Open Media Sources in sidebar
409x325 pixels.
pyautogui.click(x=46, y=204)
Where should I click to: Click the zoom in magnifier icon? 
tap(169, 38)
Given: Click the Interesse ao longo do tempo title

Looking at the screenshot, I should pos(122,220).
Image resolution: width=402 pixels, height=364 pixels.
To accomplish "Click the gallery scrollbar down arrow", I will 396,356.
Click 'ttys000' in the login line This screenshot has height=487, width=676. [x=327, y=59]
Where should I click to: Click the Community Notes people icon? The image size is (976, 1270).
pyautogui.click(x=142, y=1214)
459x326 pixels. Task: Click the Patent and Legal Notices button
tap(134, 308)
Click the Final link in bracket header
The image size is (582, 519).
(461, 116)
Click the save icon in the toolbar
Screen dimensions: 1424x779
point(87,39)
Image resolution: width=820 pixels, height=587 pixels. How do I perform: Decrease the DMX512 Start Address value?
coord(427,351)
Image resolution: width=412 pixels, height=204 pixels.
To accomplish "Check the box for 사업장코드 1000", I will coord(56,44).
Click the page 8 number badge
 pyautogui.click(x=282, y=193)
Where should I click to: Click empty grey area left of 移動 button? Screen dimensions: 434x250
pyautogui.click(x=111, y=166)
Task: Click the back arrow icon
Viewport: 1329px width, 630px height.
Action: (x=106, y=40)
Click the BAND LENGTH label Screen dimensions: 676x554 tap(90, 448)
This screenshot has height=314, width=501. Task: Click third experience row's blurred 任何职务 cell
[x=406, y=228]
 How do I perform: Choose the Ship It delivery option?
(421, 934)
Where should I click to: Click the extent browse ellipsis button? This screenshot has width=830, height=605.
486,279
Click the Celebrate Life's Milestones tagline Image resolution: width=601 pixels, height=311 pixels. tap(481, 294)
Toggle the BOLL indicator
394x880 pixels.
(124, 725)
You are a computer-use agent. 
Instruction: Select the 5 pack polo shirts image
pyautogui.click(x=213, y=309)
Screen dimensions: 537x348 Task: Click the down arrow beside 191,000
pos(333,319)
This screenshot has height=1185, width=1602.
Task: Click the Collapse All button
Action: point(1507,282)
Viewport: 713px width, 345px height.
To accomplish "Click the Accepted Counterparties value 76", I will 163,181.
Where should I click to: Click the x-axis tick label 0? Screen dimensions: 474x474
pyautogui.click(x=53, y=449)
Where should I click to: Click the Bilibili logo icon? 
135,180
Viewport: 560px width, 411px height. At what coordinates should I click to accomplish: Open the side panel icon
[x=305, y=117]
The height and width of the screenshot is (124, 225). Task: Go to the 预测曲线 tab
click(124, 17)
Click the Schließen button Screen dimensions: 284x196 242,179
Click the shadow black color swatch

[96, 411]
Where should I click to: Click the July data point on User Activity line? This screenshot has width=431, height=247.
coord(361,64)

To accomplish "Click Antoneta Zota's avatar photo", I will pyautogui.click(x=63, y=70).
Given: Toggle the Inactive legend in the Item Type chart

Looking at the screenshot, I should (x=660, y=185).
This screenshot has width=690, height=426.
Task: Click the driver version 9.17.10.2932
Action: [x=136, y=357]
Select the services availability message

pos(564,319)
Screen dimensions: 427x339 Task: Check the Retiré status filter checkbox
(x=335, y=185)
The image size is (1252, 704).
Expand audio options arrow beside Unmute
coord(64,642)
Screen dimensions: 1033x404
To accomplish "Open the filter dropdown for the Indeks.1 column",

Task details => The answer must be the line containing "How do I perform: Choose" and every line after it to the end of the records, repeated exactly.

Problem solution =>
 How do I perform: Choose the Ship It delivery option?
(421, 934)
Where should I click to: Click the extent browse ellipsis button? This screenshot has width=830, height=605.
486,279
Click the Celebrate Life's Milestones tagline Image resolution: width=601 pixels, height=311 pixels. tap(481, 294)
Toggle the BOLL indicator
394x880 pixels.
(124, 725)
You are a computer-use agent. 
Instruction: Select the 5 pack polo shirts image
pyautogui.click(x=213, y=309)
Screen dimensions: 537x348 Task: Click the down arrow beside 191,000
pos(333,319)
This screenshot has height=1185, width=1602.
Task: Click the Collapse All button
Action: point(1507,282)
Viewport: 713px width, 345px height.
To accomplish "Click the Accepted Counterparties value 76", I will 163,181.
Where should I click to: Click the x-axis tick label 0? Screen dimensions: 474x474
pyautogui.click(x=53, y=449)
Where should I click to: Click the Bilibili logo icon? 
135,180
Viewport: 560px width, 411px height. At what coordinates should I click to accomplish: Open the side panel icon
[x=305, y=117]
The height and width of the screenshot is (124, 225). Task: Go to the 预测曲线 tab
click(124, 17)
Click the Schließen button Screen dimensions: 284x196 242,179
Click the shadow black color swatch

[96, 411]
Where should I click to: Click the July data point on User Activity line? This screenshot has width=431, height=247.
coord(361,64)

To accomplish "Click Antoneta Zota's avatar photo", I will pyautogui.click(x=63, y=70).
Given: Toggle the Inactive legend in the Item Type chart

Looking at the screenshot, I should (x=660, y=185).
This screenshot has width=690, height=426.
Task: Click the driver version 9.17.10.2932
Action: [x=136, y=357]
Select the services availability message

pos(564,319)
Screen dimensions: 427x339 Task: Check the Retiré status filter checkbox
(x=335, y=185)
The image size is (1252, 704).
Expand audio options arrow beside Unmute
coord(64,642)
Screen dimensions: 1033x404
To accomplish "Open the filter dropdown for the Indeks.1 column",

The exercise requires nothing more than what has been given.